Collected data:
☆ ☆ ☆ ☆

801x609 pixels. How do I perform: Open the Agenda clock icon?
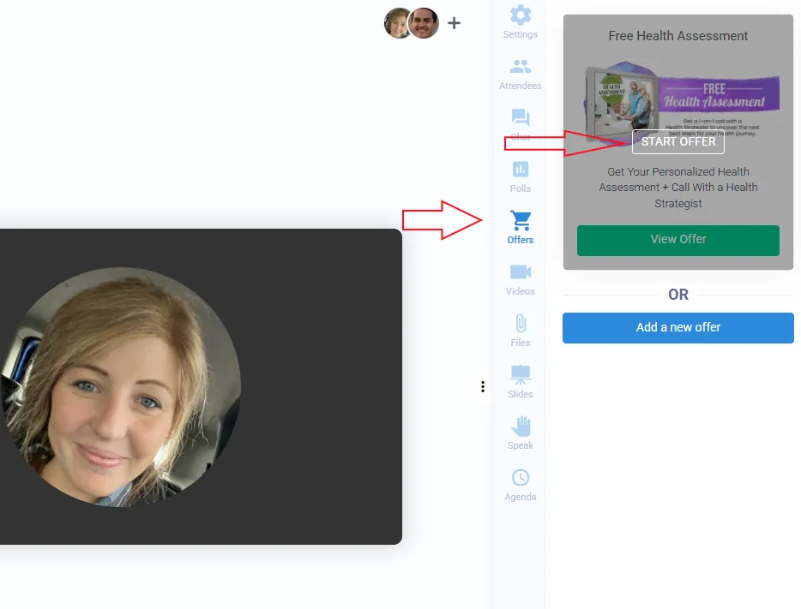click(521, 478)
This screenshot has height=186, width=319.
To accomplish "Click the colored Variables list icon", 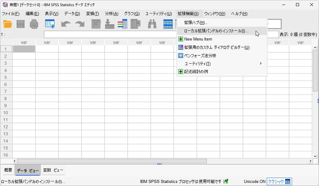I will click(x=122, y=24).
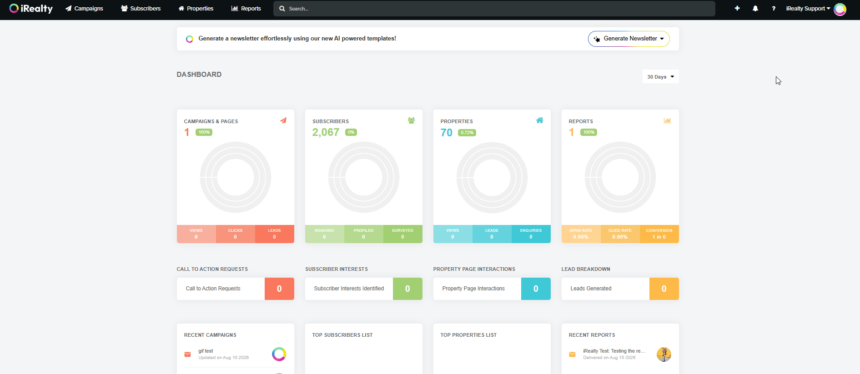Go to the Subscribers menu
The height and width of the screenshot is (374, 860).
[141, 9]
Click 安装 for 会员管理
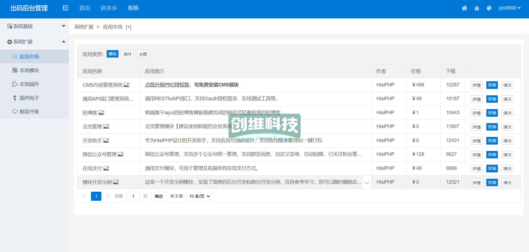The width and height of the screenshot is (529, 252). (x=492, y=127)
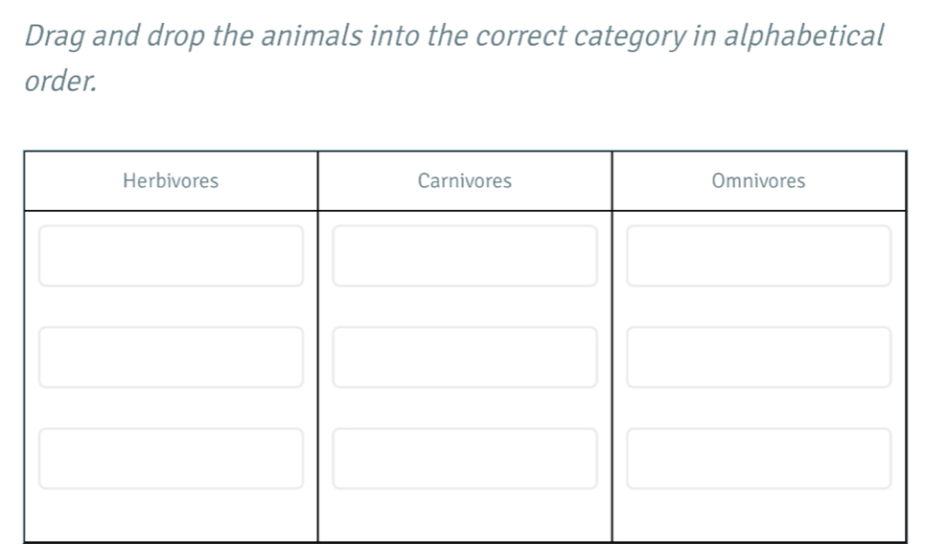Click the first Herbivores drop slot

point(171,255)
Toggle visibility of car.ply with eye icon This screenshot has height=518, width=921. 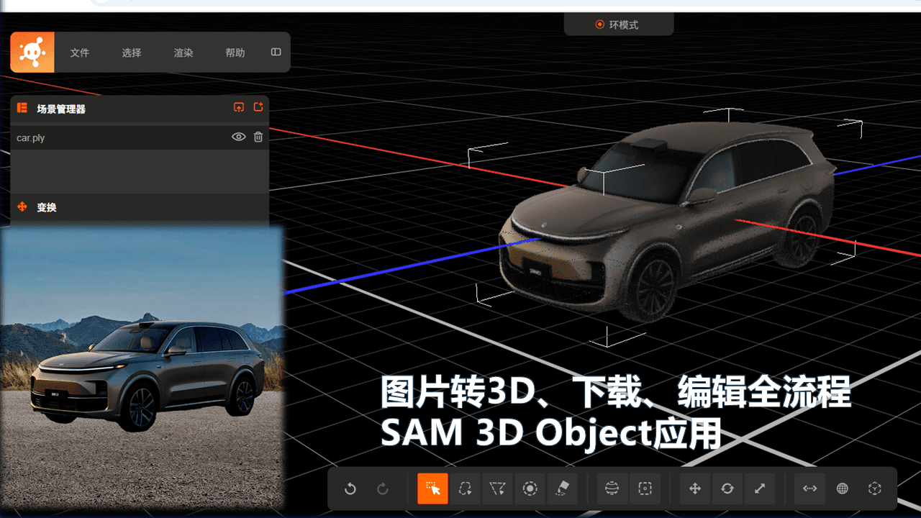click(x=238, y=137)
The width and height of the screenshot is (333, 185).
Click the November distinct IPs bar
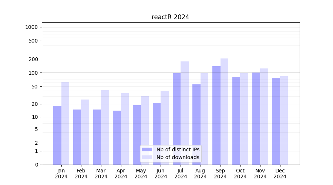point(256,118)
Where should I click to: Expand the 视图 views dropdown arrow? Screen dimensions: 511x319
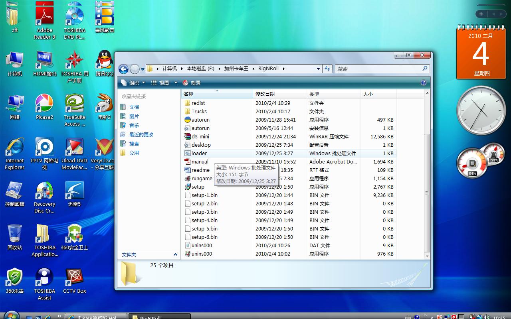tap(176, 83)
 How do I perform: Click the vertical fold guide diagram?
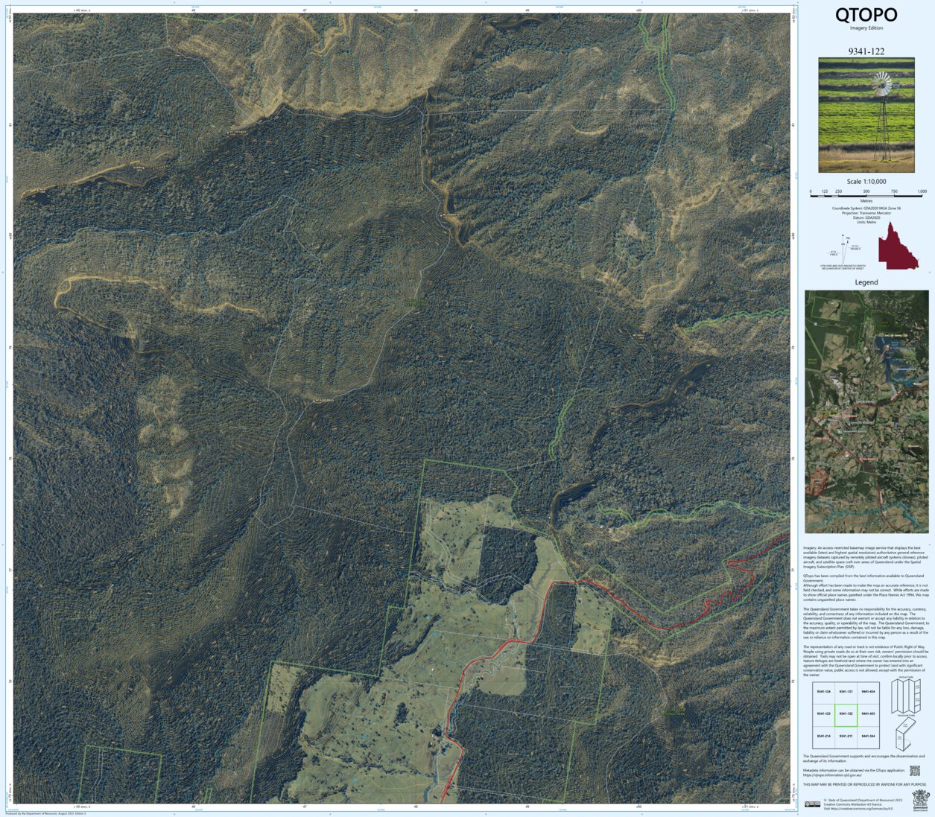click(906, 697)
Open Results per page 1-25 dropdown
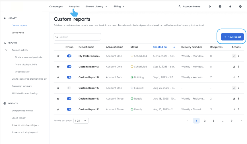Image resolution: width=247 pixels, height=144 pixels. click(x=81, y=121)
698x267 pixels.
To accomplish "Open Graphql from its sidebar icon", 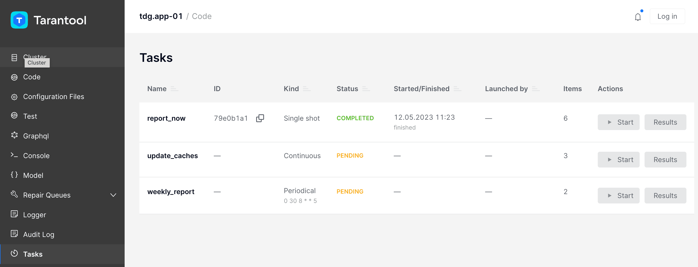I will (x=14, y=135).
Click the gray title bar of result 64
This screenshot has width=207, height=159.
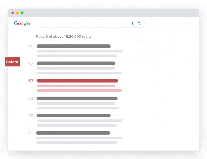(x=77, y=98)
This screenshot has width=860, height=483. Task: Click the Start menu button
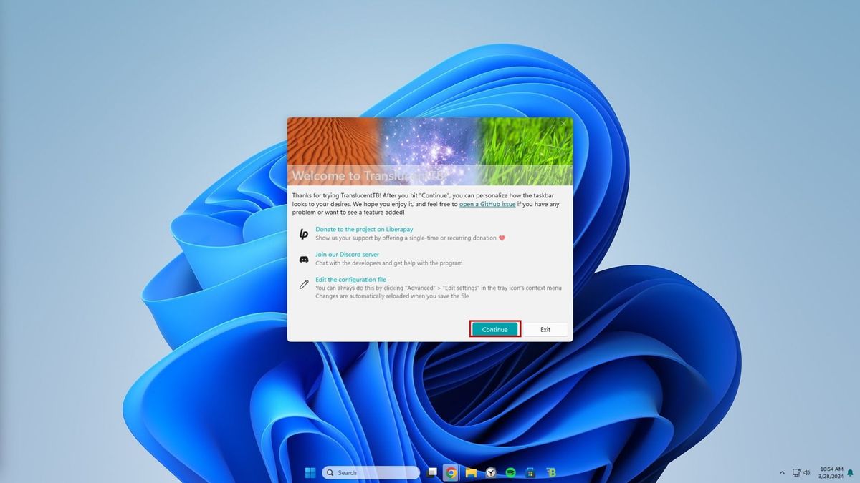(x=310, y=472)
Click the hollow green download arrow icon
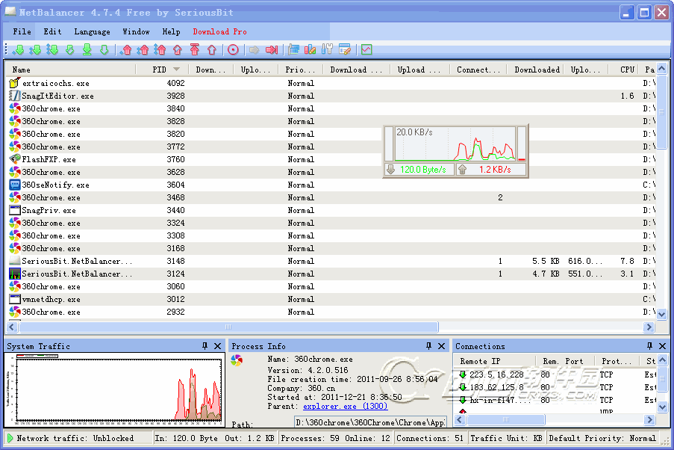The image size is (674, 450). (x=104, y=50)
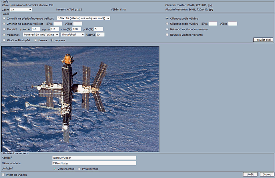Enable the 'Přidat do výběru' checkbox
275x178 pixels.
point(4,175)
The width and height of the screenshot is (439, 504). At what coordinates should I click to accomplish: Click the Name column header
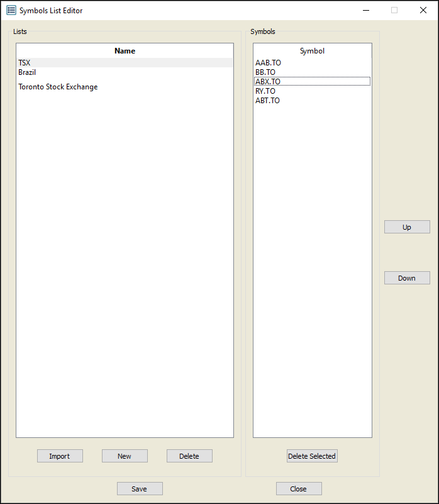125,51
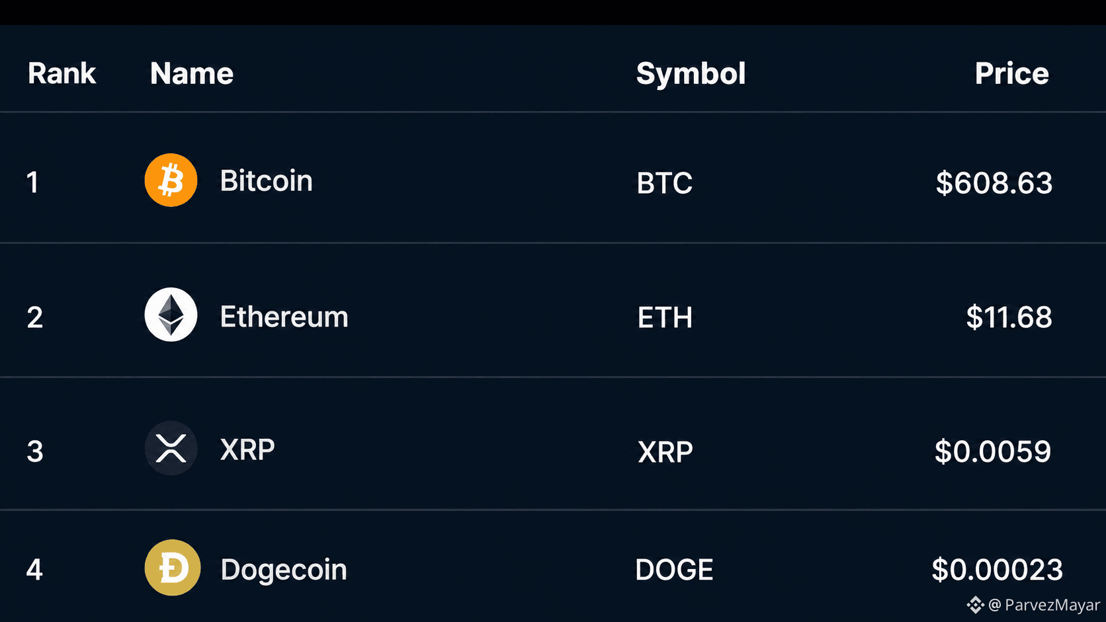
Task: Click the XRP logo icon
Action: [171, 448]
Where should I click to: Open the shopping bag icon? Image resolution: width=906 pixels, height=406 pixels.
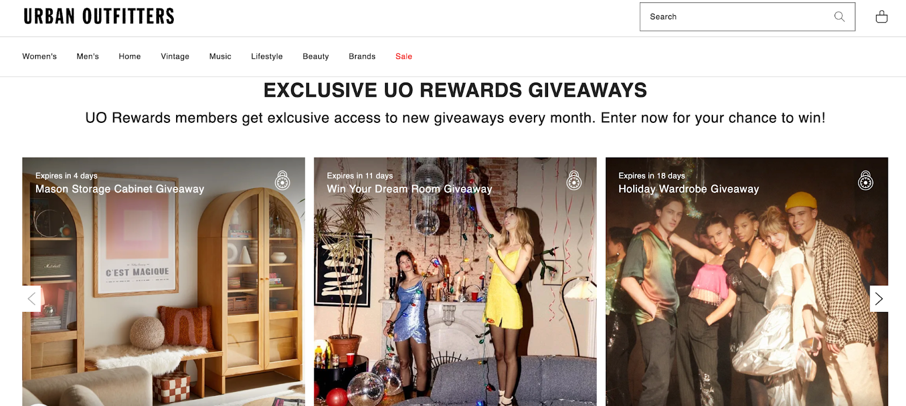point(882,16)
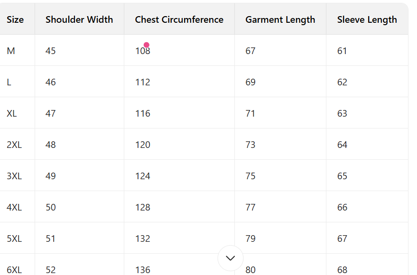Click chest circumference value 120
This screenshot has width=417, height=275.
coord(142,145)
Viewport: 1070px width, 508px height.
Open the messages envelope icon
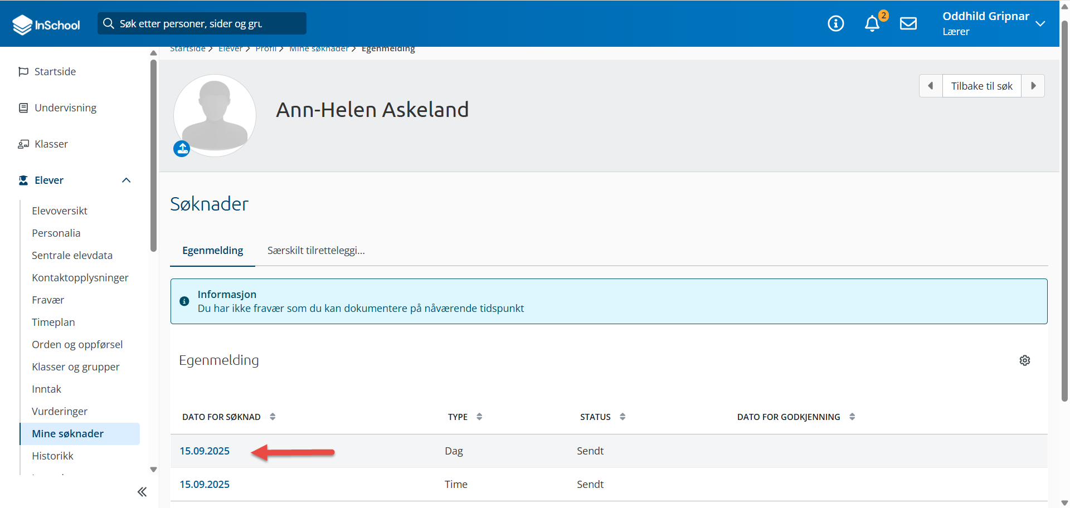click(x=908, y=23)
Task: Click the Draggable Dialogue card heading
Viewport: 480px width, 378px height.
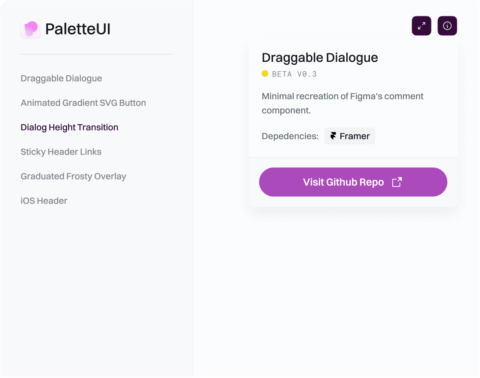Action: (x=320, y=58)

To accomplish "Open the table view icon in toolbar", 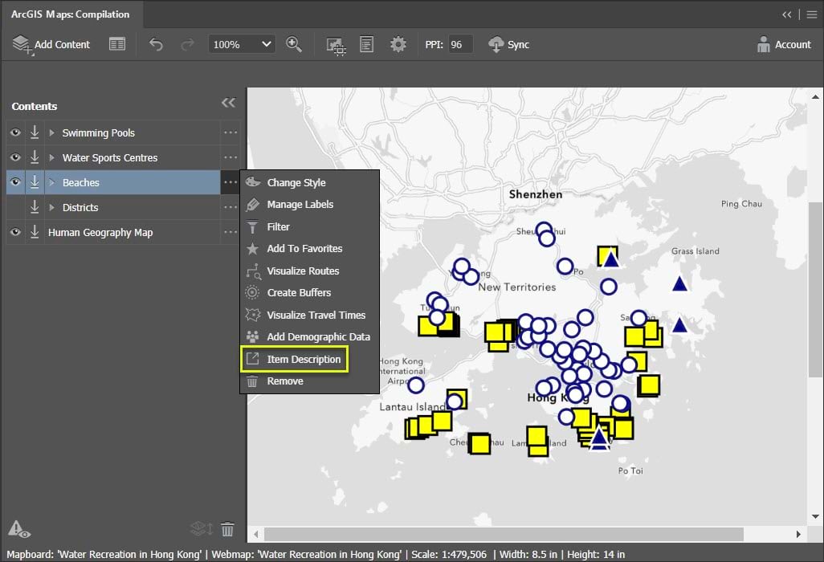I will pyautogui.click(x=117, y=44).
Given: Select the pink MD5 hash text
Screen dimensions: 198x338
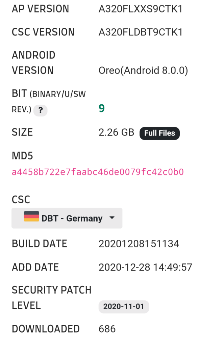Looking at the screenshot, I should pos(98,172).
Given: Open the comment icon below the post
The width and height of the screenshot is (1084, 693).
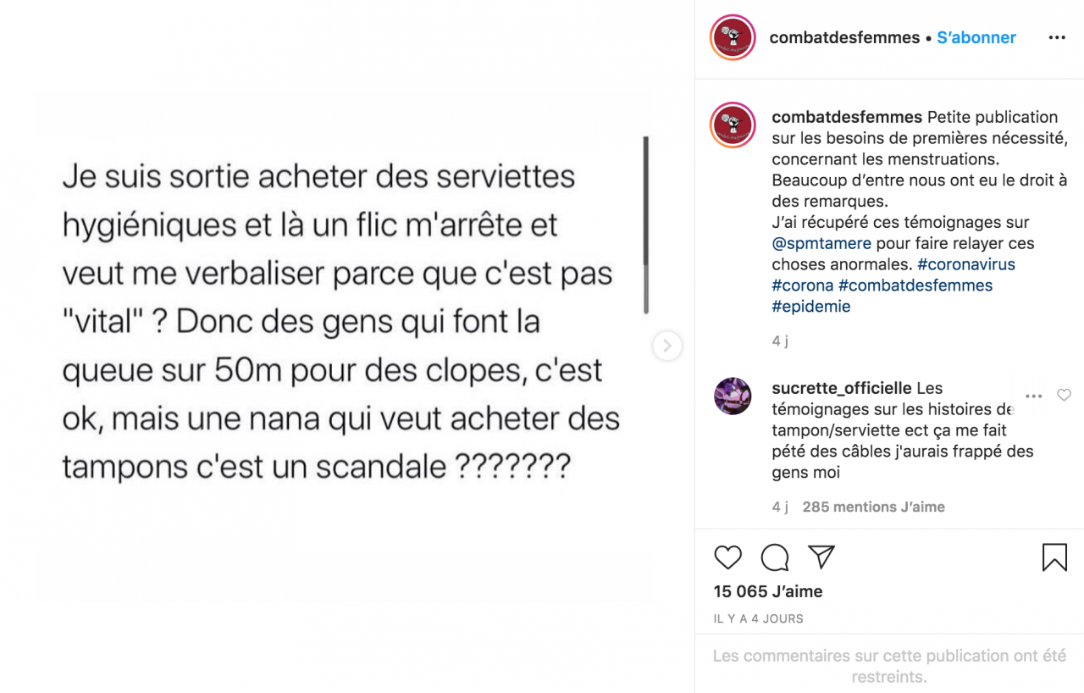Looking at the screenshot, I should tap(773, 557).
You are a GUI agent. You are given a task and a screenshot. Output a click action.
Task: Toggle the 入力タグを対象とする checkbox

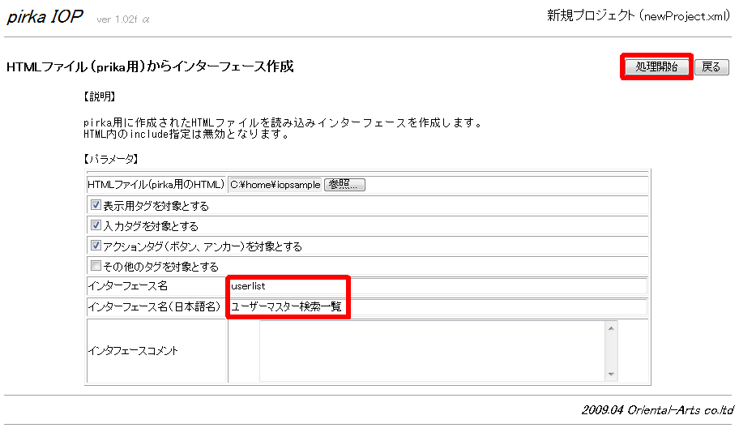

☆ ☆ ☆ ☆

WORK TO COMPLETE:
The copy should hold exactly the lines from the one containing "Given: Select the pink MD5 hash text" through the final line of the records above, both ends included, and no picture.

OUTPUT:
Given: Select the pink MD5 hash text
Screen dimensions: 198x338
Looking at the screenshot, I should pos(98,172).
Given: Open the comment icon below the post
The width and height of the screenshot is (1084, 693).
Looking at the screenshot, I should tap(773, 557).
You are a GUI agent. You are given a task and a screenshot. Output a click action.
Task: Toggle the 入力タグを対象とする checkbox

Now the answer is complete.